## PROBLEM TO WORK ON
Copy nothing but the lines from the line with "How do I perform: Click" to the end of the records, retyped exactly. Pictures stay out.

## PROVIDED RECORDS
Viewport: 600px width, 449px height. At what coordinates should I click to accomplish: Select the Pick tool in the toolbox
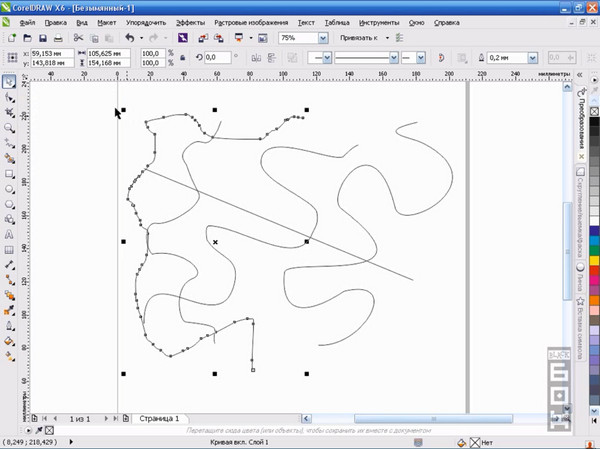tap(9, 81)
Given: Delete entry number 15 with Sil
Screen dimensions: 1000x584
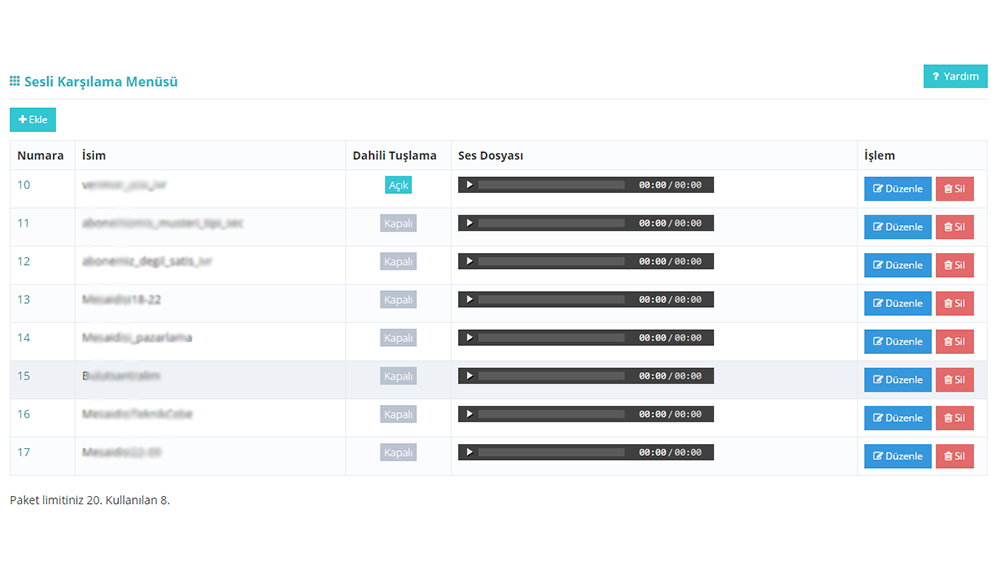Looking at the screenshot, I should (954, 380).
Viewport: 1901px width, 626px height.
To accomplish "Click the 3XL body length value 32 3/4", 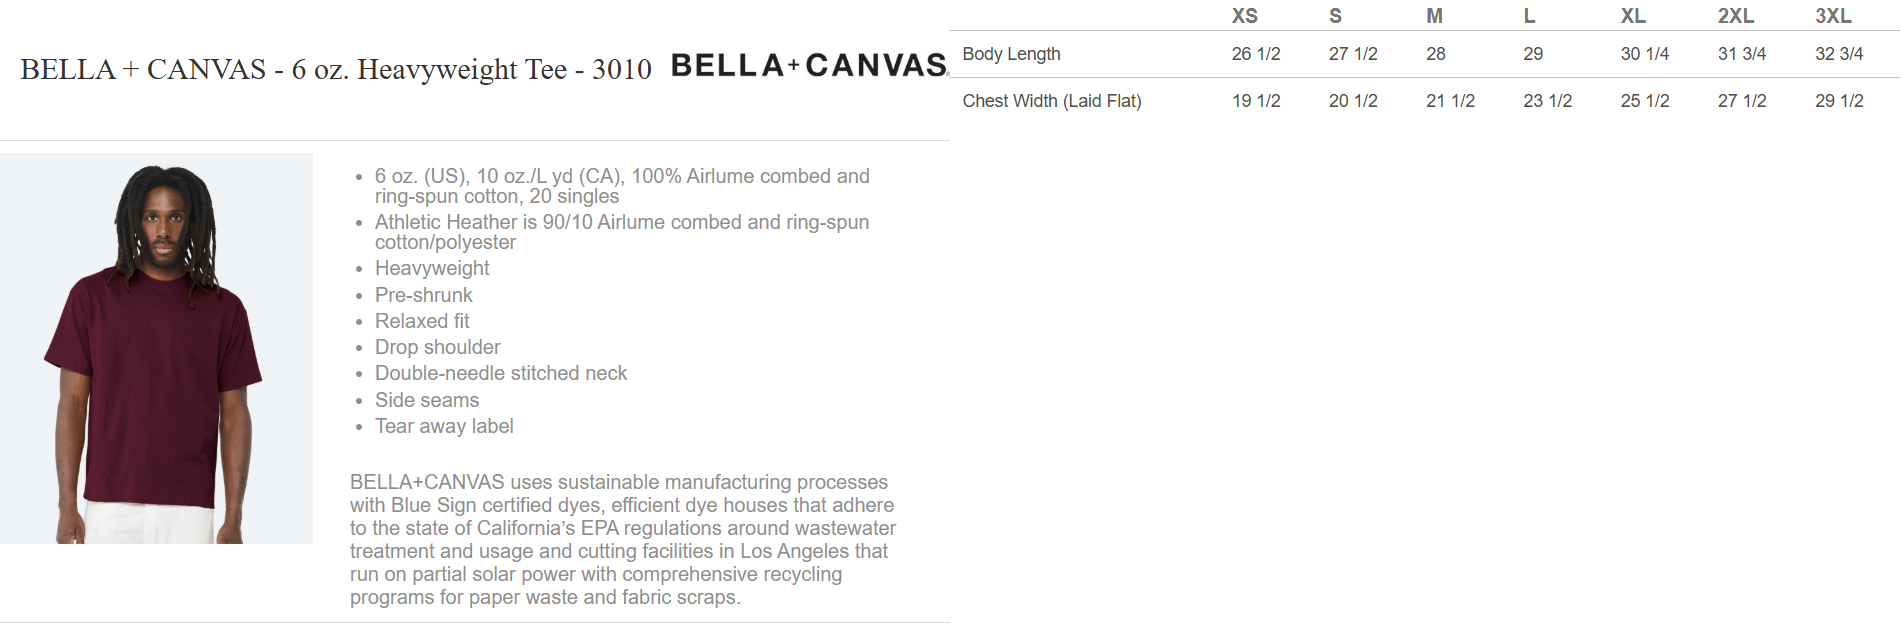I will (x=1838, y=54).
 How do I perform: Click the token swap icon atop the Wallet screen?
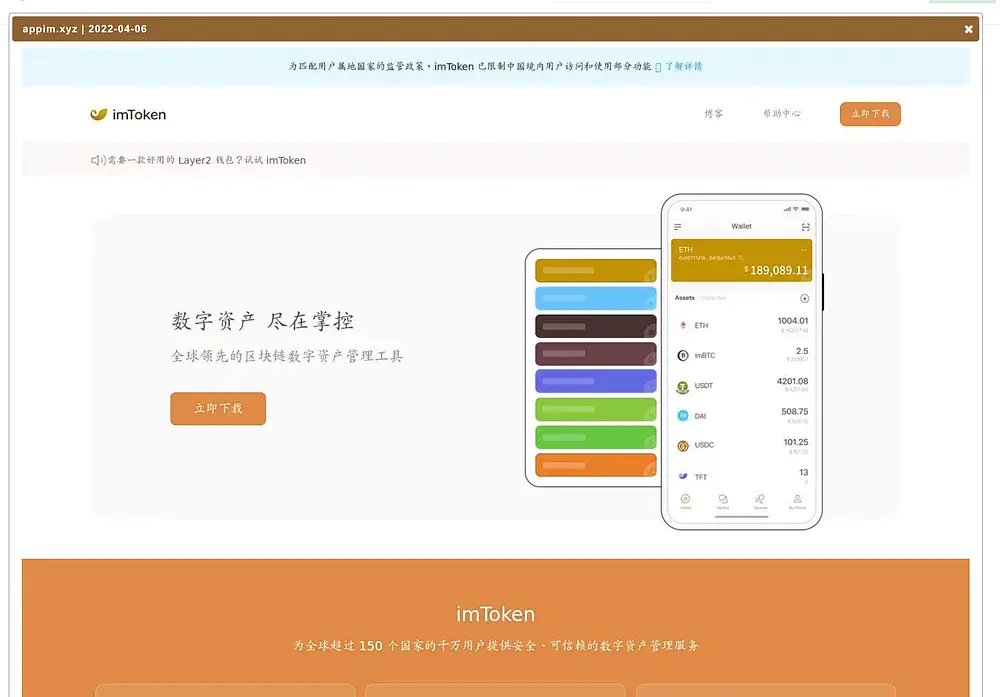tap(804, 225)
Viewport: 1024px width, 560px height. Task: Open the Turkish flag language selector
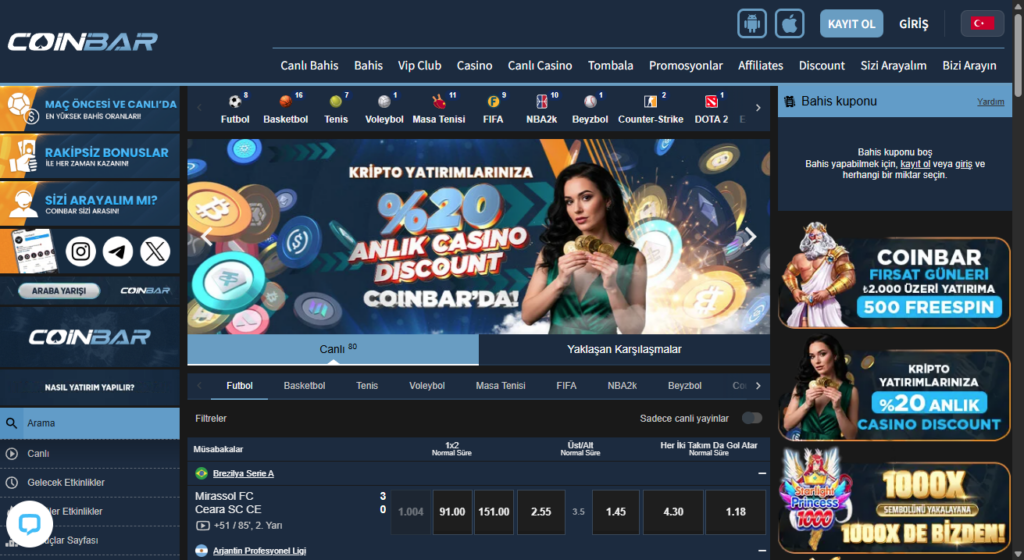982,23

## ANSWER TO THIS EXERCISE
 How do I perform: Click the token swap icon atop the Wallet screen?
tap(804, 225)
Viewport: 1024px width, 560px height. Task: Open the Turkish flag language selector
982,23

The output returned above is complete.